Event Sequence

A

Axel Dahmen

Hi,

in ASP.NET control events are being fired *after* the Page_Load event. I
need it the other way around. Is this possible?

Here's my example (just pseudo code):

Page_Load()
{
DataGrid.DataSource="...";
DataGrid.DataBind();
}

RemoveButton_Click()
{
SqlCommand.CommandText="DELETE ... WHERE ...";
SqlCommand.ExecuteNonQuery();
}

If I hit the RemoveButton during runtime, the DataGrid will display obsolete
data, because it is bound *before* the RemoveButton_Click() event is called.

AFAIK, performing DataGrid binding within the Page_Load event is the only
practicable way as there is no other event being called if not on PostBack.
If I have several buttons on the page, I don't see another way to put the
DataSource/DataBind pair somewhere else.

Your help is quite appreciated.

TIA,
Axel Dahmen
 
P

Phillip Williams

Within the Page_Load:
if (!Page.IsPostBack)
{
//do the databind
}

within the RemoveButton_Click add at the end the databind statements
 
M

Mike MacMillan

Axel,
all postback events are fired right after the Page.OnLoad event by
design. since you are using the Page_Load event, this means you're
hooking into the Page.Load event. after Page.OnLoad fires, it then
fires the event on all delegates...so if doing your databinding before
Page_Load is what you need, you can override the Page.OnLoad event, do
your binding, then call base.OnLoad to pass it back to the page. there
is also the Page.OnInit event which fires before OnLoad (and
LoadViewState, etc...) which you can override/hook into for your
databinding as well.

let me know how this works,
Mike MacMillan
 
A

Axel Dahmen

Thanks, Phillip, for trying to help.

You are right, this is the only feasible way I know of, too, but - no
offence - I believe this is spaghetti code. There must be a structured way
of databinding and data manipulation. Without using IF and IF and IF... at
all different places.

BTW: I have this same problem with sorting a DataGrid: If !IsPostBack and
NOT one of the sorting header links is clicked, perform DataBinding in
PageLoad() - OTHERWISE perform databinding in DataGrid_SortCommand(). I even
have to address the sorting links by their HTML names!! THIS is really ugly:

PageLoad()
{
if (Request.Form["__EVENTTARGET"]==null ||
!Request.Form["__EVENTTARGET"].StartsWith("grdData:_ctl2:_ctl"))
FillDataGrid();
}

Do you perhaps see another way to perform this kind of action in a
structured manner?

Best regards and happy new Year 2006!
www.sportboatcharter.com
Axel Dahmen


-----------
 
A

Axel Dahmen

Hi Mike,

thanks for trying to help. In fact I want to perform something different:

Let me guide you to my point: ASP.NET provides control events, BUT... they
only fire AFTER all available page event have been fired. So, AFAIK, there
is no page event available to perform some general action in a structured -
means organized - way after control events have been handled.

Entries provided

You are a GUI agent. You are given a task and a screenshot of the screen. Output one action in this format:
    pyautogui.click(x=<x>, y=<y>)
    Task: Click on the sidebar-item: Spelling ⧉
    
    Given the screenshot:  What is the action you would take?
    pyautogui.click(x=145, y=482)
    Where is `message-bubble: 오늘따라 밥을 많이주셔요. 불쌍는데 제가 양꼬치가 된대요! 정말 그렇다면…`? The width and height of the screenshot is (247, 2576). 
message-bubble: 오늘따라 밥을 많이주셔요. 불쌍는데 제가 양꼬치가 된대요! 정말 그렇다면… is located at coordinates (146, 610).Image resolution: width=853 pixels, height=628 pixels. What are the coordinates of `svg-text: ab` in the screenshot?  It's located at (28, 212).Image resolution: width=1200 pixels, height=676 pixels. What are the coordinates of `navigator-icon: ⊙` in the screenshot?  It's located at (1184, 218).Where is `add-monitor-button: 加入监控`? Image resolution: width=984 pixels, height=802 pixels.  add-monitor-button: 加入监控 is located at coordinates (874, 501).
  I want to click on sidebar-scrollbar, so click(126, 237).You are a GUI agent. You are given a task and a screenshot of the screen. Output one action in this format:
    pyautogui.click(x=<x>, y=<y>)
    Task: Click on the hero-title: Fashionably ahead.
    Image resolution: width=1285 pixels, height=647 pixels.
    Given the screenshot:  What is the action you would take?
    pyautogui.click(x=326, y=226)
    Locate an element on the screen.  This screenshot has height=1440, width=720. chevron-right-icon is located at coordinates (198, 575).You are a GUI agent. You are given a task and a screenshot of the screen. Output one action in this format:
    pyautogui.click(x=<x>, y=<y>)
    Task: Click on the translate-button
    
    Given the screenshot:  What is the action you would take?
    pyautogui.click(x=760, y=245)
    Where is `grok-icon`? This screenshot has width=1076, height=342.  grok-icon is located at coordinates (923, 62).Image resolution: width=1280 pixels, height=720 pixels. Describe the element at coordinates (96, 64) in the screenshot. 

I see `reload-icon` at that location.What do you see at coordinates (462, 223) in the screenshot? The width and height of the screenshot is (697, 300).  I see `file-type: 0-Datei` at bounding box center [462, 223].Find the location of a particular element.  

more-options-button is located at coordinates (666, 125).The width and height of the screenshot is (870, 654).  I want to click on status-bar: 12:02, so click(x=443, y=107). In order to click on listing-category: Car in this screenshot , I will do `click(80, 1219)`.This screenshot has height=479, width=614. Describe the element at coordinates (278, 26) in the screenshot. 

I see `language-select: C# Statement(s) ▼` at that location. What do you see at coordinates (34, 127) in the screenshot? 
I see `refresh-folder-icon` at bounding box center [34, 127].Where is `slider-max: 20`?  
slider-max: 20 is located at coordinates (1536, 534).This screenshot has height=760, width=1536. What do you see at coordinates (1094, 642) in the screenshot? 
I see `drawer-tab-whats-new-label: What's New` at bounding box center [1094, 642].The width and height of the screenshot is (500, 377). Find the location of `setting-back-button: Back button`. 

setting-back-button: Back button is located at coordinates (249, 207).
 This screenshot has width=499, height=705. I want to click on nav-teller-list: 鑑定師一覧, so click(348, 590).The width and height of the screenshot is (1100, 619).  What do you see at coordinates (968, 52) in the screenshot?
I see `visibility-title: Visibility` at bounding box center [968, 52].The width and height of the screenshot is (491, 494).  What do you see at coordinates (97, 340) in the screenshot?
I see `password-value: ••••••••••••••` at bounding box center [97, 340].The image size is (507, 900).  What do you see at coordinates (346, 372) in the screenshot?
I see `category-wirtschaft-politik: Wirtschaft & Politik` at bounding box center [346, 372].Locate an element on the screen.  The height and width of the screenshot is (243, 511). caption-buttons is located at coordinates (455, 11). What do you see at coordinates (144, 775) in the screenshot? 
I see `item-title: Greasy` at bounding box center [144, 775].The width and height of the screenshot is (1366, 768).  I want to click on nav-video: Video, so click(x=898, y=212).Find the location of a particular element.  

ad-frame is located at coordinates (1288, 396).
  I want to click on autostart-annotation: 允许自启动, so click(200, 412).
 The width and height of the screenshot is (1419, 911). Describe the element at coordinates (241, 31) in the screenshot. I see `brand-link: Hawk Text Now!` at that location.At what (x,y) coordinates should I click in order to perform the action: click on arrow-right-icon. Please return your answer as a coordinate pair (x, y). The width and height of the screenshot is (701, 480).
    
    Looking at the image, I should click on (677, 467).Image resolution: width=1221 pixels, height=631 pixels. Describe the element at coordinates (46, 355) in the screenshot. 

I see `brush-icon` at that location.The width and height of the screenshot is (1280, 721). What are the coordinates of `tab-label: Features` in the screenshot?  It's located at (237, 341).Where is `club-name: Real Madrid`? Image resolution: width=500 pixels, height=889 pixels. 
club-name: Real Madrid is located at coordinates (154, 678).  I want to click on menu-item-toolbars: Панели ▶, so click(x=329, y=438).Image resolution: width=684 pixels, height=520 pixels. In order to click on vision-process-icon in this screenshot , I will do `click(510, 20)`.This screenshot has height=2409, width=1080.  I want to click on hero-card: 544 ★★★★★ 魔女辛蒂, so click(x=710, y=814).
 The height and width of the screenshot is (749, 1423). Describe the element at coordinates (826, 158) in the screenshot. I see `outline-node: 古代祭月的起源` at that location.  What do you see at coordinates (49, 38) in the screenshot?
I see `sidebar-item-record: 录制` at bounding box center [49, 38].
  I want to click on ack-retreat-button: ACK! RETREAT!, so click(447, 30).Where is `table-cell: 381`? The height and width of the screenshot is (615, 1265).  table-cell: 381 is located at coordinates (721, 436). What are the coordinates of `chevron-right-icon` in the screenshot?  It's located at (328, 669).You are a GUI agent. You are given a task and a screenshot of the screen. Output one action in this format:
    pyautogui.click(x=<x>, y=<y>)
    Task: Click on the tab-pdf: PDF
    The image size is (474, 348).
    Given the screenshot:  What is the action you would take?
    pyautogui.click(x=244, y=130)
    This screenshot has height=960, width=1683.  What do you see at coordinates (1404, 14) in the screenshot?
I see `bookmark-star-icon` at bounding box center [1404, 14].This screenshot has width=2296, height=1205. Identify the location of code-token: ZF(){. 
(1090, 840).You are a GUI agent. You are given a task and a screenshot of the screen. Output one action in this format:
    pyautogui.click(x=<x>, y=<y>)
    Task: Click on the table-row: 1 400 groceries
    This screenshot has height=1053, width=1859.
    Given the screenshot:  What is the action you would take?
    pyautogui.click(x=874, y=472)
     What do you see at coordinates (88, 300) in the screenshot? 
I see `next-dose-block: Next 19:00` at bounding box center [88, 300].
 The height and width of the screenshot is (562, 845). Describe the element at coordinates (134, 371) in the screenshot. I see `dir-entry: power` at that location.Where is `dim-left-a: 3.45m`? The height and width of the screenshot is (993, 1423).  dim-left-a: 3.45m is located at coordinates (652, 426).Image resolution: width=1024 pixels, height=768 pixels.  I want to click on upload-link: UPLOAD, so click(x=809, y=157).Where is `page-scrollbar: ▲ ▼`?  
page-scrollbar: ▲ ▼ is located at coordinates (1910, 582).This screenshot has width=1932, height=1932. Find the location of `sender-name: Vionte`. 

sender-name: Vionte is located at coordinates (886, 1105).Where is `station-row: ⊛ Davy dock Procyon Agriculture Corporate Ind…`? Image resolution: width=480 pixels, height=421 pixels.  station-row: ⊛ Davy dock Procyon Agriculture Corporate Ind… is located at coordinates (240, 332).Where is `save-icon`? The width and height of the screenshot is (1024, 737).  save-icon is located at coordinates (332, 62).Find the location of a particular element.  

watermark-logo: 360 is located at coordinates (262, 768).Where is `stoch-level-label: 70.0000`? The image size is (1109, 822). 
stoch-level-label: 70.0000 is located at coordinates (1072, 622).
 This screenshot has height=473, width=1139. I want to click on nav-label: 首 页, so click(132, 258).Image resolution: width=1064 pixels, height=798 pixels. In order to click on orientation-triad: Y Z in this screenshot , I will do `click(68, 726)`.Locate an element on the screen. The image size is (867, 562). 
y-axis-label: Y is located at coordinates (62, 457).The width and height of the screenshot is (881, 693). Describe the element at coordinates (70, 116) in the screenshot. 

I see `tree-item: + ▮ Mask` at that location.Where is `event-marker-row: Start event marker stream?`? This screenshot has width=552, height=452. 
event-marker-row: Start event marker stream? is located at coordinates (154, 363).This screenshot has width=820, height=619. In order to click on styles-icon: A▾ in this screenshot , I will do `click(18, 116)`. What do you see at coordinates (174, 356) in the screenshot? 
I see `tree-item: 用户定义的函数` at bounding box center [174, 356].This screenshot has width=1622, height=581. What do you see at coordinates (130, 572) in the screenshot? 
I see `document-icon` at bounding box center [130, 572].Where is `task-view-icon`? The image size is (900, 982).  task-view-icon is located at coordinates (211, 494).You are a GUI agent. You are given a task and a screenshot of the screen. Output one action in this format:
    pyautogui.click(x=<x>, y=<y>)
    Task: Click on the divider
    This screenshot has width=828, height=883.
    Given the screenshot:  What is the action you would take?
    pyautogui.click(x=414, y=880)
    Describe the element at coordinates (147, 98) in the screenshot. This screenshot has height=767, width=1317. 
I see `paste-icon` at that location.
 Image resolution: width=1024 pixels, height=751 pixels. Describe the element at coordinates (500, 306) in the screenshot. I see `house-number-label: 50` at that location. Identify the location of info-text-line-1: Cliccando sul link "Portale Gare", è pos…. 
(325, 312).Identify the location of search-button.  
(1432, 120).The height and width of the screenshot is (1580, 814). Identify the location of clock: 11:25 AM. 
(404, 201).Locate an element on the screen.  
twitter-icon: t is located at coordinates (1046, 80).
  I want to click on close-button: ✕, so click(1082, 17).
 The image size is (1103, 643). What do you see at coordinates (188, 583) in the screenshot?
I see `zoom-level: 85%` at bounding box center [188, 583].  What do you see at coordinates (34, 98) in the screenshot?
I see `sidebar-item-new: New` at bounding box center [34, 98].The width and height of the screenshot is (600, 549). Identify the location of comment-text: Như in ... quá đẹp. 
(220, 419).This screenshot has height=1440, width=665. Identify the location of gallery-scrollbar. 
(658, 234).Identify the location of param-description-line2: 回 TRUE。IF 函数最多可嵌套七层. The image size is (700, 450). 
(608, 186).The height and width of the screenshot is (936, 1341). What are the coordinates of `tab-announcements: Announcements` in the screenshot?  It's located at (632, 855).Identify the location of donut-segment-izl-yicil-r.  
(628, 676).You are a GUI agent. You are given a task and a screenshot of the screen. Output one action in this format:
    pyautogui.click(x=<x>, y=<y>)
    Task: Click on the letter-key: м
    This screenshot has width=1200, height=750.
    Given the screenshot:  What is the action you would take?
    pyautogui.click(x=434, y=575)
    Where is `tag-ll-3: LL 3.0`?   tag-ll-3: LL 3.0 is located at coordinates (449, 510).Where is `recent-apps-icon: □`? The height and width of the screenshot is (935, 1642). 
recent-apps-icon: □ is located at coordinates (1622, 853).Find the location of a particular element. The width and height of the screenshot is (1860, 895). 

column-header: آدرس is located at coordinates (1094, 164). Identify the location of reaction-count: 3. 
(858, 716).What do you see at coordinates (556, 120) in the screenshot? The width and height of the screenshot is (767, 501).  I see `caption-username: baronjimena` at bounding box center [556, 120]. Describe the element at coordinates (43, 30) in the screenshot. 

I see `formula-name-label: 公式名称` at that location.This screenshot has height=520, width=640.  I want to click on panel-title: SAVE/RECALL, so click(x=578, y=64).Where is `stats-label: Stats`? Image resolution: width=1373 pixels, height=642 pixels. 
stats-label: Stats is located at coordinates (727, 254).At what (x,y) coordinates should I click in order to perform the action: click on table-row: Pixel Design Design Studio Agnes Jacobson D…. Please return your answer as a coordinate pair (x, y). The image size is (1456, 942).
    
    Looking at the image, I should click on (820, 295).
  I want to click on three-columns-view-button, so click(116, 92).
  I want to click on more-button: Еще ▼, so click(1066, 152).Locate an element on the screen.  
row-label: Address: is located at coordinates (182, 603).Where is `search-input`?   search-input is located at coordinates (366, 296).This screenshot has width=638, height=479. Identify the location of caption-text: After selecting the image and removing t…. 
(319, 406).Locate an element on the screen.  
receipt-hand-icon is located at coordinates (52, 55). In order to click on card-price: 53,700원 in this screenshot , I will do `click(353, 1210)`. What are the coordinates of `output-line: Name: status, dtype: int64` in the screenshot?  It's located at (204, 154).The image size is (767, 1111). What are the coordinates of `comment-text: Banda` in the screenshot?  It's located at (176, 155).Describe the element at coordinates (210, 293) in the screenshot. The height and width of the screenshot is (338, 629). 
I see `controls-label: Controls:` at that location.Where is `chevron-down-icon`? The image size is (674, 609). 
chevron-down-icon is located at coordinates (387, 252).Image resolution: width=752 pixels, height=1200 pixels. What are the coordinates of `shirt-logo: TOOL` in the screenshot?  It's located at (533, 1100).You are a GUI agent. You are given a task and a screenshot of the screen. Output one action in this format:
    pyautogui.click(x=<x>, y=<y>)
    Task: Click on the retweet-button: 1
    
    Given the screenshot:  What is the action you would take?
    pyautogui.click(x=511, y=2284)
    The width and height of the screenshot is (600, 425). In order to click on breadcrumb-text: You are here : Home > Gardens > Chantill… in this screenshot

Task prompt
List everyone who posts a message in the thread about ASP.NET event sequence. The items aren't needed for what comes next.

Answer box
Axel Dahmen, Phillip Williams, Mike MacMillan